Work instructions:
For this exercise, output the line containing "Close the Swagger UI tab" and every line after it through the end of the records, exactly, and no other line.

[Pixel coordinate grounding data]
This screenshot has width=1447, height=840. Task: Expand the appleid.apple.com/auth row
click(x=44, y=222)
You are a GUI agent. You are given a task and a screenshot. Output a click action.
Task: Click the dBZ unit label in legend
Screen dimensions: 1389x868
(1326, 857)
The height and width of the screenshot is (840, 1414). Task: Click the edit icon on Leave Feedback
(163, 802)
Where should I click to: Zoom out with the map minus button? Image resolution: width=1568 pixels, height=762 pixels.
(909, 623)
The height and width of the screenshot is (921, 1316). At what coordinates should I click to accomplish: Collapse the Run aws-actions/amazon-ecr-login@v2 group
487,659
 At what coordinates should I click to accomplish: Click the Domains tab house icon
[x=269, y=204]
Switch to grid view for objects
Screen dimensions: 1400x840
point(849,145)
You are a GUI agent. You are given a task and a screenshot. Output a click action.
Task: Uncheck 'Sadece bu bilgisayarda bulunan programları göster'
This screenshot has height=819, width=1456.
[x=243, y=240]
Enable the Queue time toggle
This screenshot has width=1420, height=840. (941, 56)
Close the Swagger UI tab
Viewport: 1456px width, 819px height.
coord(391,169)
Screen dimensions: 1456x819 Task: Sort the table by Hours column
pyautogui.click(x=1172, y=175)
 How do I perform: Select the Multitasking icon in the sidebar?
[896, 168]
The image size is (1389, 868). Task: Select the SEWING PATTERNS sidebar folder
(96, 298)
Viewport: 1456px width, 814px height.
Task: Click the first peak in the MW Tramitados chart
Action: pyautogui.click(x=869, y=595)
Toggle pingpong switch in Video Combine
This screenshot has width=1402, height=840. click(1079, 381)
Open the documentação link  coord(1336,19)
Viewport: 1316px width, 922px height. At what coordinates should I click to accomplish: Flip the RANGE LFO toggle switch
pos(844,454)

Answer space:
Close the Swagger UI tab
Viewport: 1456px width, 819px height.
coord(391,169)
Screen dimensions: 1456x819 Task: Sort the table by Hours column
pyautogui.click(x=1172, y=175)
 How do I perform: Select the Multitasking icon in the sidebar?
[896, 168]
The image size is (1389, 868). Task: Select the SEWING PATTERNS sidebar folder
(96, 298)
Viewport: 1456px width, 814px height.
Task: Click the first peak in the MW Tramitados chart
Action: pyautogui.click(x=869, y=595)
Toggle pingpong switch in Video Combine
This screenshot has width=1402, height=840. click(1079, 381)
Open the documentação link  coord(1336,19)
Viewport: 1316px width, 922px height. At what coordinates should I click to accomplish: Flip the RANGE LFO toggle switch
pos(844,454)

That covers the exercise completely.